I suggested to my student, and to you dear reader, that loneliness is not just a signpost to the anticipated consummation of Christ's work, it is also a signpost to the very brokenness that haunts our lives. In a way, loneliness is a doorway and once we walk through it and cross its threshold, we discover that behind the initial panel of our loneliness are the actual issues we are suffering from. For my student, it was not just loneliness but who he was when he was alone that brought shame and discomforting revelations. If loneliness was the diagnosis, then a relationship was the cure. If he stopped at the threshold and rationed that all he needed was a companion, then he would be caught in an ongoing cycle of relationships in hopes that this circumstance would somehow fix the problem. But if loneliness is actually an invitation to peer into the dark, then when our eyes adjust, we find that there are other things driving the pain we describe as loneliness. And what is the advantage of finding these other things in our lives? It allows us clarity to meet the intersections of our struggle and God's grace. We have the opportunity to surrender ourselves to the surgical work of sanctification. It relieves us from the mania of pain management so that we can learn what the Lord is doing in our life and step in as participants in that work. It takes us down new roads. Loneliness might always be with us, but we can finally learn to embrace this spiritual condition because we know why it is in our life. And along this new road, we get to see deserts turned into gardens and beauty for ashes in other areas of our life.

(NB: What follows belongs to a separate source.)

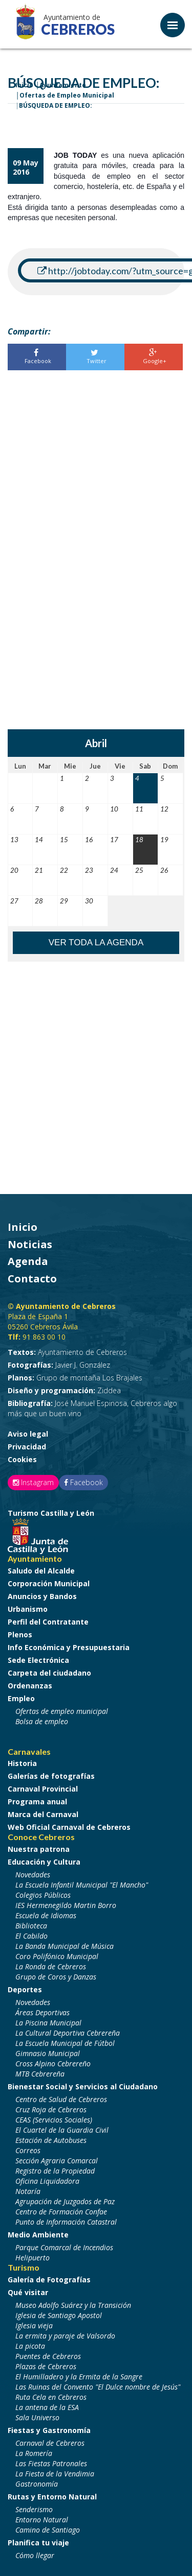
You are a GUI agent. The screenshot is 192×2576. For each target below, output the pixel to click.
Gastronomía (36, 2484)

Loneliness is kind of grief, and any fresh grief can trigger the pain of the voids in our life. One friend recently described how, on her way to a funeral, the acuteness of her singleness suddenly rushed unexpectedly to the surface. All our unmet longings, no matter how well we have managed them or come to peace with the circumstances in our lives, can be conduits of the spiritual condition of loneliness. Whenever grief or the deep brokenness of our world collides with us, an electric shock connects between seemingly unrelated parts of our story, and they become conductors creating a cross-section of voltage. This too, is part of the economy of God. There are some wounds that do not heal in our lifetime. There are some longings that go unmet. This inaugurated Kingdom of the "already and not yet" still contains cancer, violence, divorce, and death along with the powerful redemptive realities of healing, peace, intimacy, and life. The gospel compels us to hold all these truths with both hands.
Our loneliness is an evergreen in a forest of hardwoods that cycle continuously through seasons of abundance and bareness. If we can recognize and embrace this, then loneliness can be a valuable part of our life. It loses its teeth when we realize that what we fear is not actually loneliness, but the darkness it reveals. But the good news comes when we remember that even darkness is not dark to God and night shines like the day (Psalms 139:12 paraphrase). God, through Christ and the Holy Spirit, is invading our dark places with the restorative power of grace and love. Set in its proper place in the gospel, our loneliness is no longer a problem to solve but a sign to pay attention to. It is a guide to the indelible, sanctifying work of the Holy Spirit. And it releases our relationships from the untenable burden to fix something they can never fully repair.
Together, we get to mourn the deep pain that invades our lives, but with tear-stained cheeks and clear eyes, we raise each other's faces to the dawn of the new day, new mercies, and the anticipated redemption of all things.